Dataset entries:
━━━

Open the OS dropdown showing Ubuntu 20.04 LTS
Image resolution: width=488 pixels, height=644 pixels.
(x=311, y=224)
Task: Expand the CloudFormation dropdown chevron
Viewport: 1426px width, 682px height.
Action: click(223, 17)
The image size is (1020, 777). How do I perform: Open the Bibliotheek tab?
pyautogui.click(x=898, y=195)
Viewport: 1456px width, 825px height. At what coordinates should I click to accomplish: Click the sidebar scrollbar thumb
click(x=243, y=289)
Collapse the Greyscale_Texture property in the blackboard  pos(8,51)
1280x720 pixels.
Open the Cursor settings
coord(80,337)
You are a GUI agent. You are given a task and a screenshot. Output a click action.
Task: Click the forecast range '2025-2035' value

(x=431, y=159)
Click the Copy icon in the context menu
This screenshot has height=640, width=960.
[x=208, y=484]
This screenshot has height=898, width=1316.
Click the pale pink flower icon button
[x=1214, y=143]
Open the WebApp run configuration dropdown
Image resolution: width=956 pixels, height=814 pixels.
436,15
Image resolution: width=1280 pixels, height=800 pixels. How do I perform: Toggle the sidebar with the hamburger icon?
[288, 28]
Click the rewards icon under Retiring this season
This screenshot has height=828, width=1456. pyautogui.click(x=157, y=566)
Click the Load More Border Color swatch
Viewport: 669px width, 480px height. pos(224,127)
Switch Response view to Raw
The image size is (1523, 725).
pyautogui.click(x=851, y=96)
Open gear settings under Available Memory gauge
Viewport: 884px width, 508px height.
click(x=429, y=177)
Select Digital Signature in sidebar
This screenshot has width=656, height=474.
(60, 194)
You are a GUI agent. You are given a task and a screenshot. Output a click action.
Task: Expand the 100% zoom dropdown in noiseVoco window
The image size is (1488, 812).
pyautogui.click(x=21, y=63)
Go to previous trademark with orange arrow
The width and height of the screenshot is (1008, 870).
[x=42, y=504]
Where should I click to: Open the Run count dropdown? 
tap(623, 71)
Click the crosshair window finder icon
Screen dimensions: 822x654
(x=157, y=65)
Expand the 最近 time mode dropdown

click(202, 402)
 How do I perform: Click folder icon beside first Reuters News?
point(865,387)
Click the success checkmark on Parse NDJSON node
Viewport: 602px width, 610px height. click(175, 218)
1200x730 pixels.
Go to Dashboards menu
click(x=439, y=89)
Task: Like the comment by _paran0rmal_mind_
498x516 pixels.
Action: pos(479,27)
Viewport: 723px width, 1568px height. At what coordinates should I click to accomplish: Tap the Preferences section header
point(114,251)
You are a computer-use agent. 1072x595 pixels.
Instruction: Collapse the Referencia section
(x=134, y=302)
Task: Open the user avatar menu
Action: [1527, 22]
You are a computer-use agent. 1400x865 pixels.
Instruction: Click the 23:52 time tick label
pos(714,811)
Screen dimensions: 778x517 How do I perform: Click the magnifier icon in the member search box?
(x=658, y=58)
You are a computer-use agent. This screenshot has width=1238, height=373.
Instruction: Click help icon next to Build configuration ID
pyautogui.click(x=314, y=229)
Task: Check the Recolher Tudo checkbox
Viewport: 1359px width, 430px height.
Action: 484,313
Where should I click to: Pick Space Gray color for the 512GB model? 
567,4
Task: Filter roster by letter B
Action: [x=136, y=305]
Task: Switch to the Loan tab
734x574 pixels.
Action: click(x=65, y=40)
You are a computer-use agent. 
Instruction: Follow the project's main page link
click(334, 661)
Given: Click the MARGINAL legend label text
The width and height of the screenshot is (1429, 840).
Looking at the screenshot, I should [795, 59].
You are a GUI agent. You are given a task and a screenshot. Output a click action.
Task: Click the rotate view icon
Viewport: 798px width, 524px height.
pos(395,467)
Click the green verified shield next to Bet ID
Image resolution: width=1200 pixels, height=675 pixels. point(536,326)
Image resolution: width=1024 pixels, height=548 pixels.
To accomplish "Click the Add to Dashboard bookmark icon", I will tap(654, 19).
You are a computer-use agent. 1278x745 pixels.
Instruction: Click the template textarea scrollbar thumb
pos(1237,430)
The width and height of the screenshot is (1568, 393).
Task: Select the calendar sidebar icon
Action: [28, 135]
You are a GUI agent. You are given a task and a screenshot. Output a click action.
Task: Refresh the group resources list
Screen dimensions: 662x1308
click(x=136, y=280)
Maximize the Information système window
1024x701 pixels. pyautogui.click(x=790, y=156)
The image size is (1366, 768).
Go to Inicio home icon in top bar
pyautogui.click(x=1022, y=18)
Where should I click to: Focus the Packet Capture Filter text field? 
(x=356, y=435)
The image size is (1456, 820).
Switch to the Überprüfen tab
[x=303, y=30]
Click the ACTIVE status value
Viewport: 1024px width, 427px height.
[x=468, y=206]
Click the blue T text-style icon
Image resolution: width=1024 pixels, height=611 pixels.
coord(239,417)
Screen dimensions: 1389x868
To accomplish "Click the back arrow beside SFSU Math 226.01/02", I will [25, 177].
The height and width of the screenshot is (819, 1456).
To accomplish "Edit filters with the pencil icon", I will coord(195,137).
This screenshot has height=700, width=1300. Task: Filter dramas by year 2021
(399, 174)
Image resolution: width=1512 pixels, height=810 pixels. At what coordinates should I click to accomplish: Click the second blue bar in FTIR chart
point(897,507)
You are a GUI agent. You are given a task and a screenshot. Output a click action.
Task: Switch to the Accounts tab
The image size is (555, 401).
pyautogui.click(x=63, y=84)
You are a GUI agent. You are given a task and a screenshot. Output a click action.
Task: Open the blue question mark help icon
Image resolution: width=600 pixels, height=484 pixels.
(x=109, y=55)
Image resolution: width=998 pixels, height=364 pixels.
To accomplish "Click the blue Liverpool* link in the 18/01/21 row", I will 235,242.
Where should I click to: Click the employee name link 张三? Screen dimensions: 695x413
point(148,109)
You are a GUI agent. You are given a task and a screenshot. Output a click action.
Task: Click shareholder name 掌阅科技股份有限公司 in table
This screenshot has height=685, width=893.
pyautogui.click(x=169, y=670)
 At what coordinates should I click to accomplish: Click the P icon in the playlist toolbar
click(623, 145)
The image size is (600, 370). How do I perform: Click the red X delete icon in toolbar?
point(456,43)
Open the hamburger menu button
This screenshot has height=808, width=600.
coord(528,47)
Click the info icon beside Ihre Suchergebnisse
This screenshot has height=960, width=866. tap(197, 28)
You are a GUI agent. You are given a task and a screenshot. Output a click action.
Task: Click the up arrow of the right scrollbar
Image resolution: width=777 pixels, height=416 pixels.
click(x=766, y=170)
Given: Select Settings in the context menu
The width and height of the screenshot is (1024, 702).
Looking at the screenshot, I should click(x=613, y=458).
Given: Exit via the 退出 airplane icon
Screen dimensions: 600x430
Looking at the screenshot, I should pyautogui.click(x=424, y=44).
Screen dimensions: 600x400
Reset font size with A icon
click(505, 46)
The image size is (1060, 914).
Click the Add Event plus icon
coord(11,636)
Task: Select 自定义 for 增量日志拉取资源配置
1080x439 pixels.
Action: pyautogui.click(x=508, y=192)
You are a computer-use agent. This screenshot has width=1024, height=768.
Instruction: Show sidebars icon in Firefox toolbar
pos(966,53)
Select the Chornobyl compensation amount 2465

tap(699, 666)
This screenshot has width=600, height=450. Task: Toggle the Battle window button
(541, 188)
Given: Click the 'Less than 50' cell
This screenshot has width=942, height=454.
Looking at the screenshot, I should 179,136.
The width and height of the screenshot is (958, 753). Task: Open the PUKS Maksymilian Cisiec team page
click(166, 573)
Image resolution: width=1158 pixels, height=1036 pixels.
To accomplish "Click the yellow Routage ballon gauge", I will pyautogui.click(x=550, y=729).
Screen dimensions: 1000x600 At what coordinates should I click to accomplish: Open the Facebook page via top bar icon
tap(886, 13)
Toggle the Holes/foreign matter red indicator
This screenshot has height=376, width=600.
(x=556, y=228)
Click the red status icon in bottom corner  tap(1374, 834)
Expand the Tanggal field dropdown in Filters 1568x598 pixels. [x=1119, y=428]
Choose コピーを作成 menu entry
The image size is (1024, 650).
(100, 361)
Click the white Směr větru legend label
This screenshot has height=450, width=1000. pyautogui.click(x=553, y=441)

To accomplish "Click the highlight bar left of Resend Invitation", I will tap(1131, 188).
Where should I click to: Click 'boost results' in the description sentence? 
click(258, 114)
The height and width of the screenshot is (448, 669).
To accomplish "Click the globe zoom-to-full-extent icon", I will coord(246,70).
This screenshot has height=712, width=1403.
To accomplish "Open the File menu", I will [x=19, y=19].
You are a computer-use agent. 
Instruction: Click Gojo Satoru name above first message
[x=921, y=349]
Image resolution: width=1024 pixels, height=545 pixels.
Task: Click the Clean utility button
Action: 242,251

━━━

BRIEF>
Look above for the line holding "Task: Expand the 100%" and the line holding "Click the crosshair window finder icon". Retype both, and every line between them, word for word and nothing else.

EXERCISE ANSWER>
Task: Expand the 100% zoom dropdown in noiseVoco window
The image size is (1488, 812).
pyautogui.click(x=21, y=63)
Go to previous trademark with orange arrow
The width and height of the screenshot is (1008, 870).
[x=42, y=504]
Where should I click to: Open the Run count dropdown? 
tap(623, 71)
Click the crosshair window finder icon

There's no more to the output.